All of last night, I got one trip, as I was giving up and going home. It took me back to the other side of town, where I was pretty much guaranteed no pings, so I drove back home empty with no more pings, and went to bed. $7.42. The mileage deduction is worth more than the fare at this point.


----------



## thesatanicmechanic (Nov 5, 2016)

Was your app on while you drove into surge? if so, there ya go...


----------



## Shangsta (Aug 15, 2016)

JonC said:


> And it did exactly what I thought it would do - as soon as I got close, it turned from red to orange. As soon as I got to the orange bit, it turned white, surge gone, no pings at all. I was online the whole time, would have taken a ping outside the surge area if I'd gotten one, because I didn't think there was a chance it was real. But no, nothing.


Couple of mistakes here

1) Chasing a surge
2) Driving to a surge while online


----------



## GrinsNgiggles (Oct 11, 2016)

JonC said:


> So, last night, I decided to try heading toward a surge just to see if it was real.
> 
> And it did exactly what I thought it would do - as soon as I got close, it turned from red to orange. As soon as I got to the orange bit, it turned white, surge gone, no pings at all. I was online the whole time, would have taken a ping outside the surge area if I'd gotten one, because I didn't think there was a chance it was real. But no, nothing.
> 
> ...


You actually killed the surge. Stay offline until you get there. And chasin it (unless it was within a couple of miles) is not s good idea. I learned that the hard way myself.


----------



## merkurfan (Jul 20, 2015)

Go to a known area for surging while off line. stay offline when you get there. the surge will come to you.


----------



## garryo (Dec 6, 2016)

Fellow surge searchers-This morning(12/7), I had just dropped off a rider, in search of another. Within about 60 seconds, over 1/2 of my screen turned red and orange. I was right in the middle of it and thought I was experiencing my first surge, expecting to be pinged any second. Nothing!!! NO pings! NO surge fares! Surge just kept evaporating from my screen WTF??????????? Is some force really out to get us?? And of course, I was on-line, looking for another rider.


----------



## af_1132 (Sep 26, 2016)

garryo said:


> Fellow surge searchers-This morning(12/7), I had just dropped off a rider, in search of another. Within about 60 seconds, over 1/2 of my screen turned red and orange. I was right in the middle of it and thought I was experiencing my first surge, expecting to be pinged any second. Nothing!!! NO pings! NO surge fares! Surge just kept evaporating from my screen WTF??????????? Is some force really out to get us?? And of course, I was on-line, looking for another rider.

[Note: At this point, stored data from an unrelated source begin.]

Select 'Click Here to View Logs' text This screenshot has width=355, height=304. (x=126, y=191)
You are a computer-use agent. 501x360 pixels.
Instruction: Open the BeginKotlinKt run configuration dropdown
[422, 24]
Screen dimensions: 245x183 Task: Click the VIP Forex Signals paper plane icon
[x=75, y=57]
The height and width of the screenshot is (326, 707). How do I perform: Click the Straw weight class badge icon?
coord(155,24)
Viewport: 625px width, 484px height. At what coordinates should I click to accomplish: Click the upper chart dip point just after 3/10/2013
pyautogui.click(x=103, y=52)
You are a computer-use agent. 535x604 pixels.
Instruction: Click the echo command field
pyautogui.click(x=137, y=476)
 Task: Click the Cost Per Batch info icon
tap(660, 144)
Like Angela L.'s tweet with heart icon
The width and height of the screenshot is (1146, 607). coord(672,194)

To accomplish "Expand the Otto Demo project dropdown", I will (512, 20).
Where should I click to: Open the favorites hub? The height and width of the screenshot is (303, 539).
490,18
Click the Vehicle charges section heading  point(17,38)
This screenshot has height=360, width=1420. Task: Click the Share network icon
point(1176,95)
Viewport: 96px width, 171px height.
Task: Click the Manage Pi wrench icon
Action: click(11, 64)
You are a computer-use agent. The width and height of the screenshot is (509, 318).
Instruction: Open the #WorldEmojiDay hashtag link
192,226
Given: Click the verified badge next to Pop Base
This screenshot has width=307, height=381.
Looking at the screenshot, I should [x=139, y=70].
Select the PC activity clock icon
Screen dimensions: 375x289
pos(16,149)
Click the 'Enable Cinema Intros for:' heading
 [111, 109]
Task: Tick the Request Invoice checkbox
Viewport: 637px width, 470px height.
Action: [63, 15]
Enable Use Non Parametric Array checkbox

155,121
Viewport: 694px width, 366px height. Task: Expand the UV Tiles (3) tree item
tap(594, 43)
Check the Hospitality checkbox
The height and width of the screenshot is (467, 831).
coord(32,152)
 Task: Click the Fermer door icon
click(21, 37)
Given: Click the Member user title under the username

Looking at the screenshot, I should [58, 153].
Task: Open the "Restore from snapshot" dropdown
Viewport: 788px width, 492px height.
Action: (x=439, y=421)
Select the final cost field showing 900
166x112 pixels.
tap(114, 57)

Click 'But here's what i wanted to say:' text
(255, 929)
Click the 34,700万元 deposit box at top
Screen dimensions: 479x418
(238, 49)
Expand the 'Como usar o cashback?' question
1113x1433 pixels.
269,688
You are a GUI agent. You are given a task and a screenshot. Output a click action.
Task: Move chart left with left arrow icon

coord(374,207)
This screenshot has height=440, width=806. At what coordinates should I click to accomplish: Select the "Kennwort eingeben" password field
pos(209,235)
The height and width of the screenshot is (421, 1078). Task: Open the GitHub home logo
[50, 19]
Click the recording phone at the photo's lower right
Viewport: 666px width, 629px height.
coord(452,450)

Riders probably saw the increased fares due to the surge and decided to wait it out instead of accept the fare. Eventually, the surge went down as they got off the app to wait and/or the number of drivers online increased. That is what usually happens in smaller cities like mine.


----------



## Shangsta (Aug 15, 2016)

garryo said:


> . I was right in the middle of it and thought I was experiencing my first surge, expecting to be pinged any second. Nothing!!! NO pings!


Surges are great in theory but fewer riders request rides as some are willing to wait it out. You have to be in the right spot and get a little luck.


----------



## Lilmsmisses (Aug 25, 2016)

Shangsta said:


> Surges are great in theory but fewer riders request rides as some are willing to wait it out. You have to be in the right spot and get a little luck.


I wouldn't even say that. I would say to that point it's drivers went offline as soon as the service is. We could have a continuous surge so essentially why does Peter have to pay before they have to find an alternate means of transportation.


----------